Word and item position data
§

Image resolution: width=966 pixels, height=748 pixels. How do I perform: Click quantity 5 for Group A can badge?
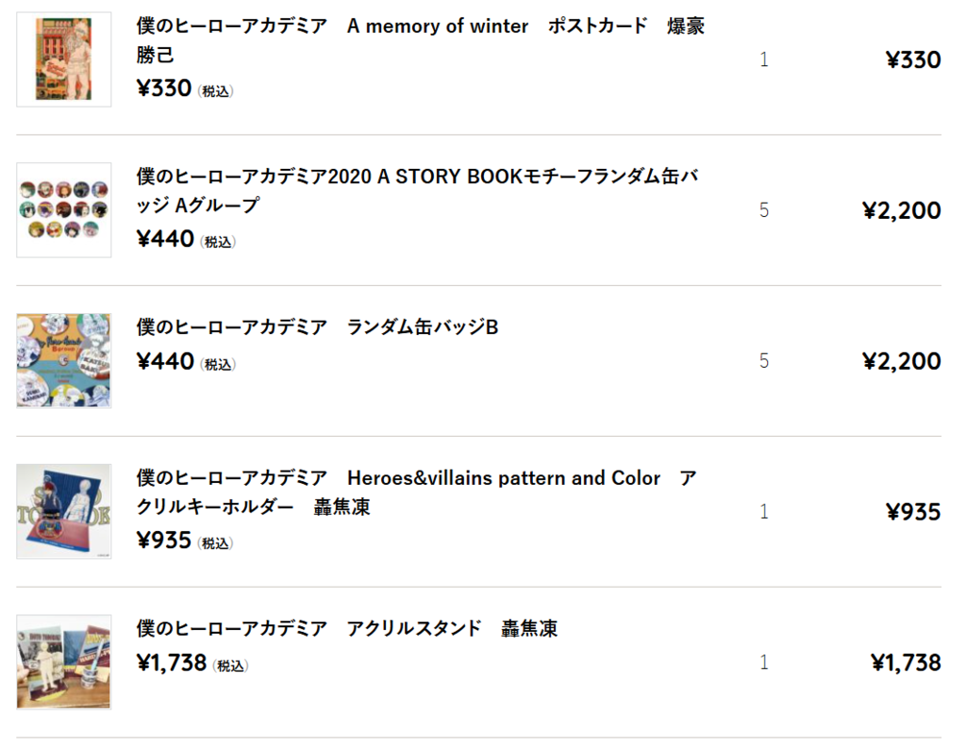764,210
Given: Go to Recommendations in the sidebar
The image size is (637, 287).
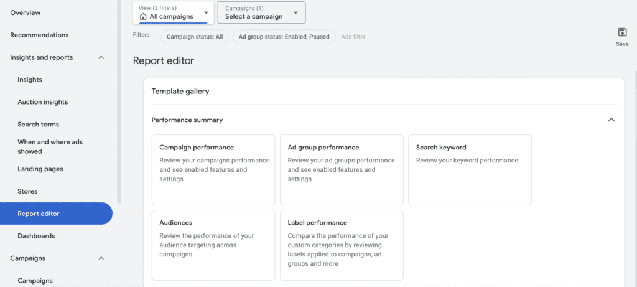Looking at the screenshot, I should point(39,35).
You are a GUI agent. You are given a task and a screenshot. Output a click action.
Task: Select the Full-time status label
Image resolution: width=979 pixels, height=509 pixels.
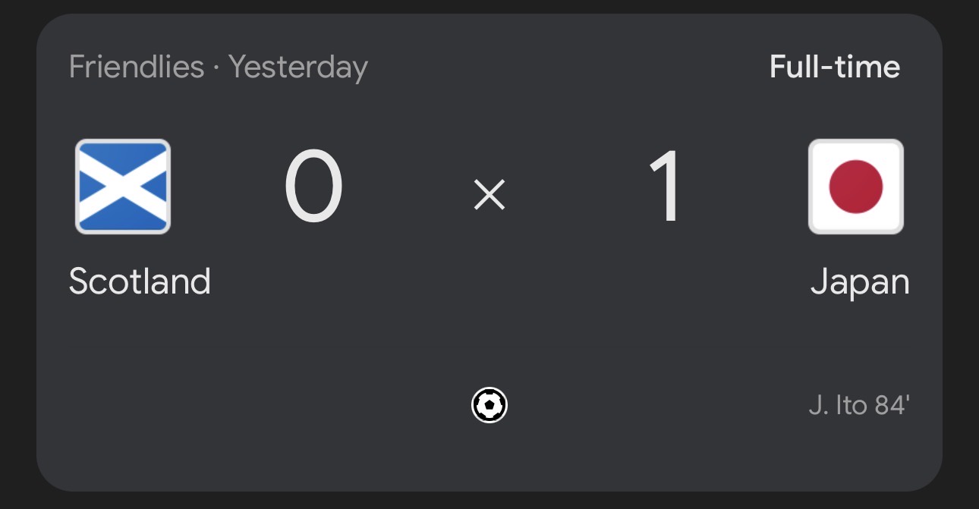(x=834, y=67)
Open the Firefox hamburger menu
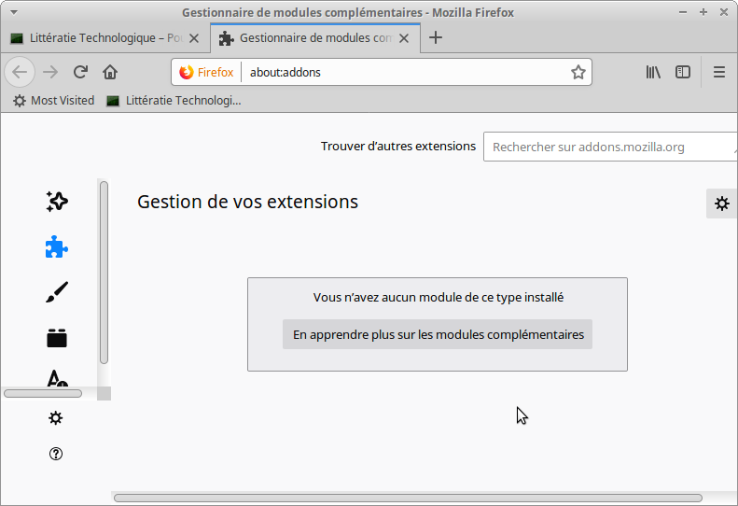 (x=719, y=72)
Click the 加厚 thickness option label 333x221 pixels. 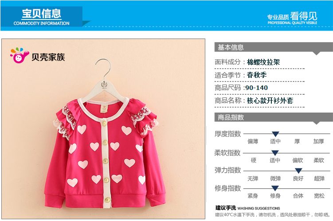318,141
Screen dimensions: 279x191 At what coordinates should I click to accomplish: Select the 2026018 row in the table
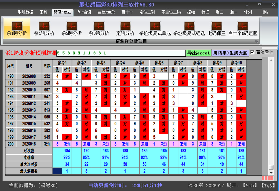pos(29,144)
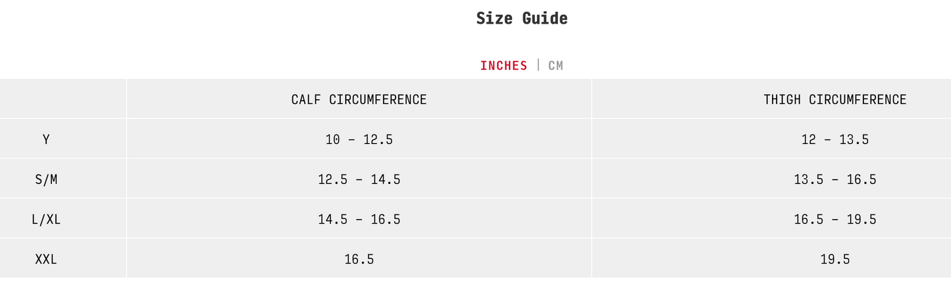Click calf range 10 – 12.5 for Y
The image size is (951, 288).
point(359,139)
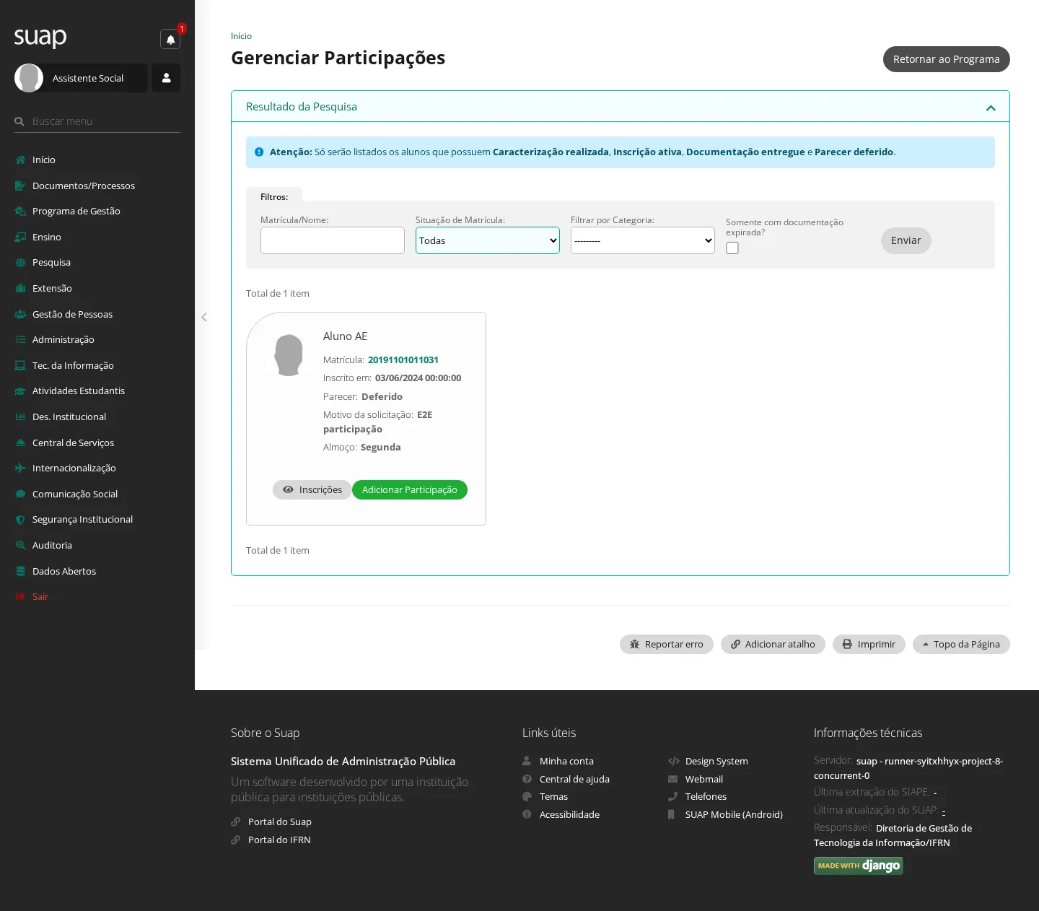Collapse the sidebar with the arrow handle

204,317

§

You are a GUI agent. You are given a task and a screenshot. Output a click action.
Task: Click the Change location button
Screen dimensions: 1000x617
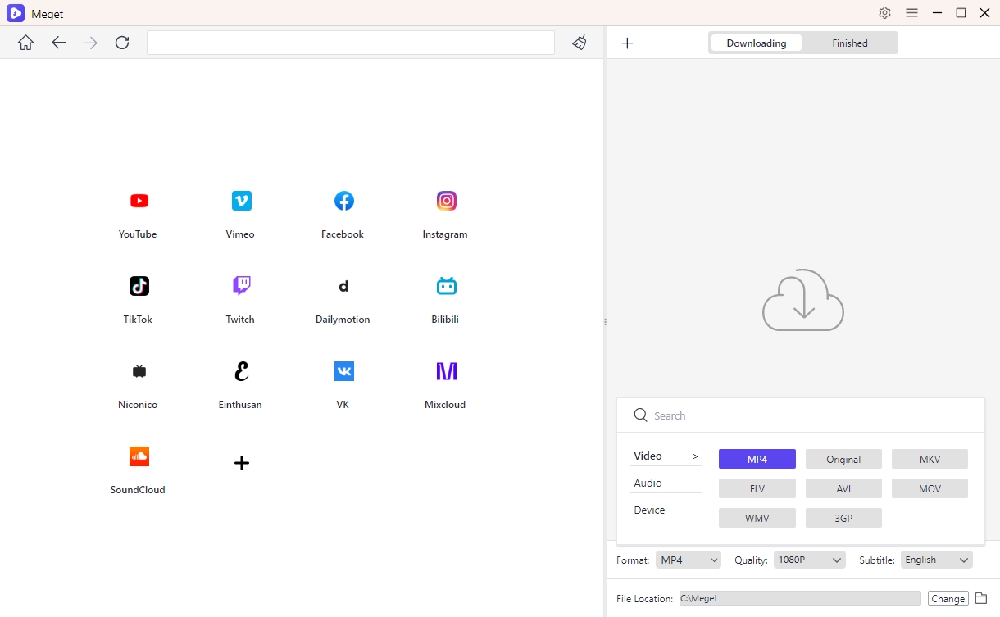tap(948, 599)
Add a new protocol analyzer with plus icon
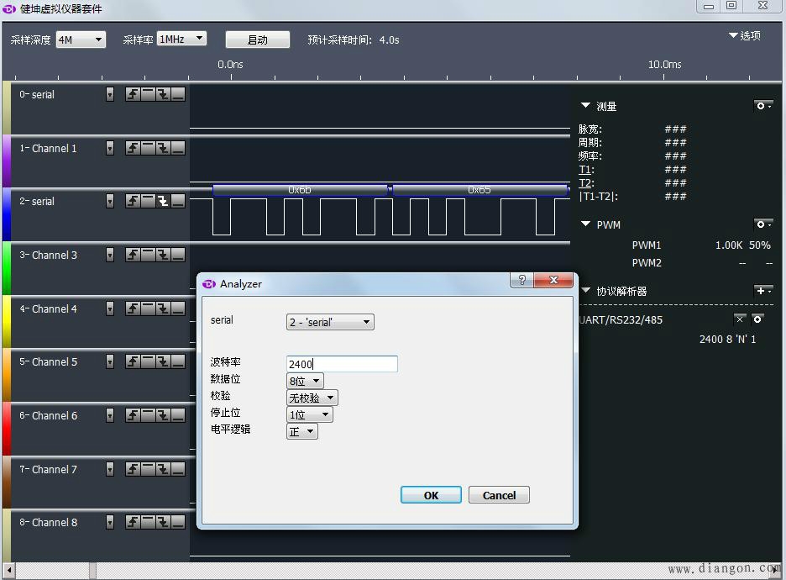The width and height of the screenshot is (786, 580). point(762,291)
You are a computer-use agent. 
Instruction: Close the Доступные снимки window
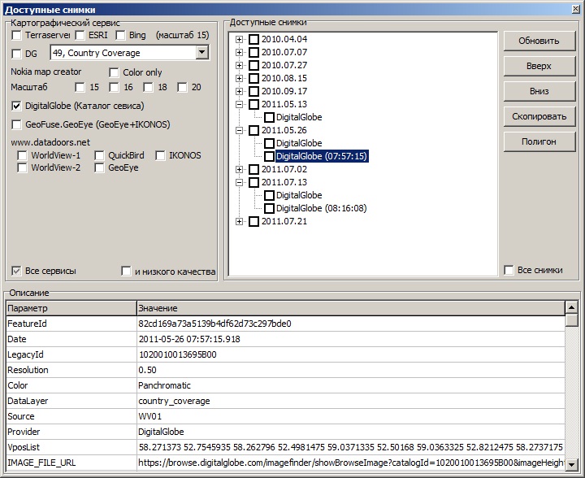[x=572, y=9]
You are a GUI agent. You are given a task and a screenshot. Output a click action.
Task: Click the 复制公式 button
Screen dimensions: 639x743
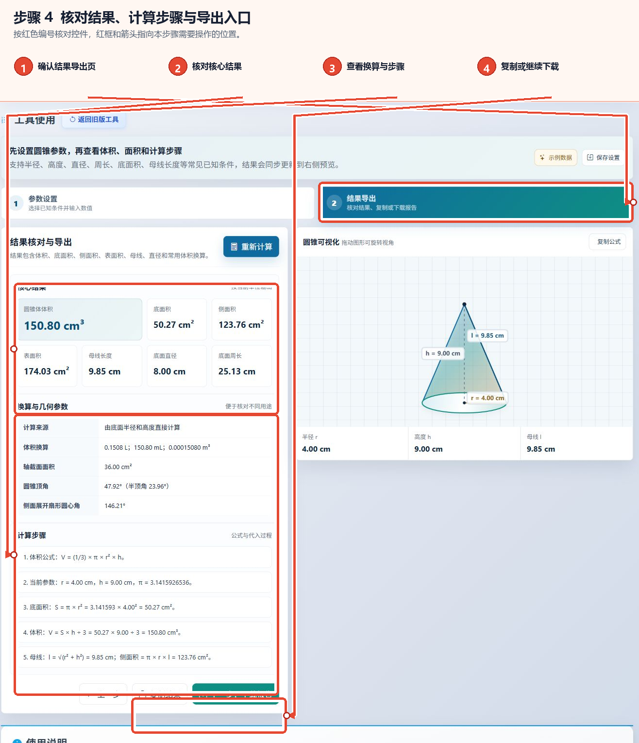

§

• Required work:
Return, unchanged, the lines of the entries from the line containing "Add a new protocol analyzer with plus icon" up to and including the line containing "Screen dimensions: 639x743". Leave the pictures out of your answer.

• Final answer:
Add a new protocol analyzer with plus icon
The width and height of the screenshot is (786, 580). point(762,291)
You are a computer-use agent. 
Instruction: Close the Доступные снимки window
[x=572, y=9]
You are a GUI agent. You are given a task and a screenshot. Output a click action.
Task: Click the 复制公式 button
Screen dimensions: 639x743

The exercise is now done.